Collection entries
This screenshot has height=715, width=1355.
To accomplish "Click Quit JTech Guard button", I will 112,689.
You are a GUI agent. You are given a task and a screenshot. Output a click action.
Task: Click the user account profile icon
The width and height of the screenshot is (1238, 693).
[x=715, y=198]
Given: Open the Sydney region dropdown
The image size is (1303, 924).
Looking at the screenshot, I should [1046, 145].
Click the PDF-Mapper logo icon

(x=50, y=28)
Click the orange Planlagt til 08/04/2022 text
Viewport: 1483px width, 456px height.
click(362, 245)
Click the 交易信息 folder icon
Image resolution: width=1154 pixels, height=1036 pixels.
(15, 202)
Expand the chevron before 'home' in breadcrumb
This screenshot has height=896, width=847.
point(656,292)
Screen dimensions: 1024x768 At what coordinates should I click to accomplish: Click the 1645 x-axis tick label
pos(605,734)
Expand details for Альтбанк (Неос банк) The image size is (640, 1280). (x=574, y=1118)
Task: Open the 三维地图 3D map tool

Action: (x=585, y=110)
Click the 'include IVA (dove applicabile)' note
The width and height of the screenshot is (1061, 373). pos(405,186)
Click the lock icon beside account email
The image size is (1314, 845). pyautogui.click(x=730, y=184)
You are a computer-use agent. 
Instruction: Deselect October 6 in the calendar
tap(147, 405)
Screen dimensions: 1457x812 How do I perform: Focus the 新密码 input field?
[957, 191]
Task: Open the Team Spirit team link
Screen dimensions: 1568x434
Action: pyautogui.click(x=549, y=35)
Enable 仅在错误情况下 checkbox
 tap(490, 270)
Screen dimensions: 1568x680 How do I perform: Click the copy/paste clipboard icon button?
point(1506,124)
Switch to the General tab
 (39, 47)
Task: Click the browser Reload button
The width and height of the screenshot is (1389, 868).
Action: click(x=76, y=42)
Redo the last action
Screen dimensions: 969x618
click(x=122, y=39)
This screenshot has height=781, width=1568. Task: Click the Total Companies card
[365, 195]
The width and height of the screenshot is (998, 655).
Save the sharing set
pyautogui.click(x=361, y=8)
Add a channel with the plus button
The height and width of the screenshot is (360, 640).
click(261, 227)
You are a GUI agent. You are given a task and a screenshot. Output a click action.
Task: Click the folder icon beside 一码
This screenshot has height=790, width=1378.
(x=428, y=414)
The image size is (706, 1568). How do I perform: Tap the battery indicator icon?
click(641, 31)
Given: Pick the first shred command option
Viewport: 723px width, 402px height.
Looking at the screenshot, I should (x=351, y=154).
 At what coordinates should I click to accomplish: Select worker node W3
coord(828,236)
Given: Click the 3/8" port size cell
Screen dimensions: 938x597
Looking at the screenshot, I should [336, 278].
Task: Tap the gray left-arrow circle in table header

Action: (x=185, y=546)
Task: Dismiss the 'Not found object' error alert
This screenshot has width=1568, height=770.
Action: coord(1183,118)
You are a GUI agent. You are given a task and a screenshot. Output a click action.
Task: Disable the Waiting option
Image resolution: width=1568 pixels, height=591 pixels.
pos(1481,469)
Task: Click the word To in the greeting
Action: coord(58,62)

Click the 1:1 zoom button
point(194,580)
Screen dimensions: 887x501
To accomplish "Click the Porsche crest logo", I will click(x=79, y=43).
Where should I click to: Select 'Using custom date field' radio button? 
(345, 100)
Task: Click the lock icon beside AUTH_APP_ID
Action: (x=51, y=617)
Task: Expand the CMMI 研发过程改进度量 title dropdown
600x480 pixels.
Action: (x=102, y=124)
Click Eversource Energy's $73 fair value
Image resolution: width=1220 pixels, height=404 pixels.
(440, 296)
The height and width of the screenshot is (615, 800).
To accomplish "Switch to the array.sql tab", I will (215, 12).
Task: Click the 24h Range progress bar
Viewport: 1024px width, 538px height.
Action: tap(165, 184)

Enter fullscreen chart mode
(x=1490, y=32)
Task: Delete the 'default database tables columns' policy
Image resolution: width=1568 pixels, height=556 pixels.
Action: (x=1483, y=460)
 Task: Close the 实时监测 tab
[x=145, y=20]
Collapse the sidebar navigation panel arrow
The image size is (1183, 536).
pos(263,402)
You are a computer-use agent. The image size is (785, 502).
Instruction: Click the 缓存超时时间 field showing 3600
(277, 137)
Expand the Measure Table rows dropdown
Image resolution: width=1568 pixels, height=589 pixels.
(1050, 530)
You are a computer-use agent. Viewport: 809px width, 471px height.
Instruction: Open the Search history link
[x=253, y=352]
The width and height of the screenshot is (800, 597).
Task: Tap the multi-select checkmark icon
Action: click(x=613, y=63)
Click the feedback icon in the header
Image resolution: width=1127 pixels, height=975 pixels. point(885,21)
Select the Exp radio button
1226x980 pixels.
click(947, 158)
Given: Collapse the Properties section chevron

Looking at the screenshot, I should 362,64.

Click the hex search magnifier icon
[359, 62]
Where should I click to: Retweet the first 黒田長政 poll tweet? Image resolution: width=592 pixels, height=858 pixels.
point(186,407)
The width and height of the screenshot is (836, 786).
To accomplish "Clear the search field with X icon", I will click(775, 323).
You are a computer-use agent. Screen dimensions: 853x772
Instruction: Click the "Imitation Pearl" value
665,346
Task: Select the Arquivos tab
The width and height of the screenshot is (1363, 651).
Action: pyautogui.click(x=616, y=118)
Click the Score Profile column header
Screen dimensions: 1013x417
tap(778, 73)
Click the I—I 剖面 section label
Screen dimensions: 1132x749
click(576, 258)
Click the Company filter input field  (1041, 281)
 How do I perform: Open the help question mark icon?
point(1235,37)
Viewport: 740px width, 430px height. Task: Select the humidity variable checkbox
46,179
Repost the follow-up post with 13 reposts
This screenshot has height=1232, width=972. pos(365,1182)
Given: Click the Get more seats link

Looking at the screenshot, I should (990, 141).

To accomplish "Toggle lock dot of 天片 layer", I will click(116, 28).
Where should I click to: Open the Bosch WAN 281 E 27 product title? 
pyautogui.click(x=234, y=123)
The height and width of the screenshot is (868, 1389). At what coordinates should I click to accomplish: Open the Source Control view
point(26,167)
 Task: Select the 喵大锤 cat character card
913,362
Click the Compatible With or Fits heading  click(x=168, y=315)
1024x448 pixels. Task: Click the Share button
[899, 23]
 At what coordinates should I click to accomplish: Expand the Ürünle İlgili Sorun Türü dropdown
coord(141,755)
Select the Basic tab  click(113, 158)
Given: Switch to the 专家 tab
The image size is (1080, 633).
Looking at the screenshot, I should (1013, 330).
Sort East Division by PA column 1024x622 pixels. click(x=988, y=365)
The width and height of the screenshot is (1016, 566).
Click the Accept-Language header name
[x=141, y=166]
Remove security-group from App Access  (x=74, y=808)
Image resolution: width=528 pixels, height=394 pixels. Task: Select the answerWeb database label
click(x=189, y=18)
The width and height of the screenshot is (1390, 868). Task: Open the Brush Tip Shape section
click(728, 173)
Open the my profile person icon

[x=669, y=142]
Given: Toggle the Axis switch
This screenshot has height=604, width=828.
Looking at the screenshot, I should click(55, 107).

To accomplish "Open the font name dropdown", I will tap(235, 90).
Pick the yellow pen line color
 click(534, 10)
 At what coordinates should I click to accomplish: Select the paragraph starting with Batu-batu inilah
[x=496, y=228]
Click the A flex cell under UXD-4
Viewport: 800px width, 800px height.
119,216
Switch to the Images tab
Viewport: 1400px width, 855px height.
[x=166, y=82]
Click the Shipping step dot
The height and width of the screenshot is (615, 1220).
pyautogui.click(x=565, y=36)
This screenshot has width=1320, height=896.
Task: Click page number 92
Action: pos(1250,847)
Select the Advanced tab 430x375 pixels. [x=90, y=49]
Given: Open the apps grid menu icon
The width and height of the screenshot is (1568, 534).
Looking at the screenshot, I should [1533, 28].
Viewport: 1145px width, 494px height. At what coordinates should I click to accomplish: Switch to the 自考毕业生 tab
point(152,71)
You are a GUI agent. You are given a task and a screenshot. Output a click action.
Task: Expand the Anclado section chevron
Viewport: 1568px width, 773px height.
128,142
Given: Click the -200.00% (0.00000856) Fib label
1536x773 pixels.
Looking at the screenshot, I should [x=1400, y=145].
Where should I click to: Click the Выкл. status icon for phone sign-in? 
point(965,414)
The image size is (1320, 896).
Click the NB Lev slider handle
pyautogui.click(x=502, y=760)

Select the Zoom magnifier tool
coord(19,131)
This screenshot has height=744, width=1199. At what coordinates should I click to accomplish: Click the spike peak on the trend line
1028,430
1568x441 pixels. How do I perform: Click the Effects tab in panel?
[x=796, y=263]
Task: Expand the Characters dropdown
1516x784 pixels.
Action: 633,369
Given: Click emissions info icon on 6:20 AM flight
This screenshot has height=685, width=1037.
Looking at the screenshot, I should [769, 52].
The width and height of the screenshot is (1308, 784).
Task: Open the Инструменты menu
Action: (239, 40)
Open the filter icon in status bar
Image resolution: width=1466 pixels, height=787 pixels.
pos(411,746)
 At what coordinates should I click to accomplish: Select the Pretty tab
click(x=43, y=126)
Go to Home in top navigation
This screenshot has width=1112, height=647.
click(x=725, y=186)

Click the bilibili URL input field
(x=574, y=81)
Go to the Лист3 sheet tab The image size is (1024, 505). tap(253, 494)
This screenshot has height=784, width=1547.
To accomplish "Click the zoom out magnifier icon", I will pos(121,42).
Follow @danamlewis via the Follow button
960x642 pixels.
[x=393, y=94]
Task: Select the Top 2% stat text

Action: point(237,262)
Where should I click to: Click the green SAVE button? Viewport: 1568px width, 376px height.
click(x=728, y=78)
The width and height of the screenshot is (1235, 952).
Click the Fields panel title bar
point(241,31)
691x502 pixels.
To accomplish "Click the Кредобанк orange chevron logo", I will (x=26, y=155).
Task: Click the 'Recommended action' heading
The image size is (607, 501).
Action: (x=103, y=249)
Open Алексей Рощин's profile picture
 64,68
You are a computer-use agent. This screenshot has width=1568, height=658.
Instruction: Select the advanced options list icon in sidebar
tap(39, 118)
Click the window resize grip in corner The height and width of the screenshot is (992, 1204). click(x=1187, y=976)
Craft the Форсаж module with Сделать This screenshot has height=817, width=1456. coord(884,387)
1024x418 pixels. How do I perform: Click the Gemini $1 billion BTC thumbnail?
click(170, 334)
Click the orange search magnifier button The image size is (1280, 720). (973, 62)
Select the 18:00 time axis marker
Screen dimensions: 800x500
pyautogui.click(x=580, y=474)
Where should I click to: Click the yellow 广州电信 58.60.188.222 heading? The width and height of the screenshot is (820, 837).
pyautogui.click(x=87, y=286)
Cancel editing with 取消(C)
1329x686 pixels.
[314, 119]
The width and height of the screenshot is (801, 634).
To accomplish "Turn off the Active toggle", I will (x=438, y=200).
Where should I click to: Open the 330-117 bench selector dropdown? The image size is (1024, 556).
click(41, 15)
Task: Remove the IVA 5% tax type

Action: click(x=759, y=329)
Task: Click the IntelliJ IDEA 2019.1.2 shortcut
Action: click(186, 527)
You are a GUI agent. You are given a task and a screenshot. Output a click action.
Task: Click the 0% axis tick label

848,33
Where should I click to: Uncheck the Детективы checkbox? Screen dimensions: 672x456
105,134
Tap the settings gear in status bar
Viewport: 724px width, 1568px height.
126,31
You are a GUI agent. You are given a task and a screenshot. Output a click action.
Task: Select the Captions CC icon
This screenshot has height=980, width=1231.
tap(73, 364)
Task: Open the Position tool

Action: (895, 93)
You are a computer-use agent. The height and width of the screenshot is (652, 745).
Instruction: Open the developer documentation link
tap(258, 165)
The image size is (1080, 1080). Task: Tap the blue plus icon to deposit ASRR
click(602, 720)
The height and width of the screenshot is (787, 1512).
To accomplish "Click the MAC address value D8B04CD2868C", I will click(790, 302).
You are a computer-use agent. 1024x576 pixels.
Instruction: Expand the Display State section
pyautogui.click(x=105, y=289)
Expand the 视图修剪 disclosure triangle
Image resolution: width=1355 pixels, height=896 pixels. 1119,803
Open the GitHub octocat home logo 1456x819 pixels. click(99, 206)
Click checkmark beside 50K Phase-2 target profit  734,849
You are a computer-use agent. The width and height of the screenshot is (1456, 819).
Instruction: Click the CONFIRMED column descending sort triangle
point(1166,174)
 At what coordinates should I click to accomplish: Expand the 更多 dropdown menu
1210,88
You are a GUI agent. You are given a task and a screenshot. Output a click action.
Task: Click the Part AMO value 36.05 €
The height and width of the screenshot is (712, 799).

> Required task:
Please update the listing lines from the one containing "1568x441 pixels. How" down to the one containing "Action: 633,369", replacing "Characters" with "Layers" and leaving everything else unchanged.

> Reply to the exercise:
1568x441 pixels. How do I perform: Click the Effects tab in panel?
[x=796, y=263]
Task: Expand the Layers dropdown
1516x784 pixels.
Action: 633,369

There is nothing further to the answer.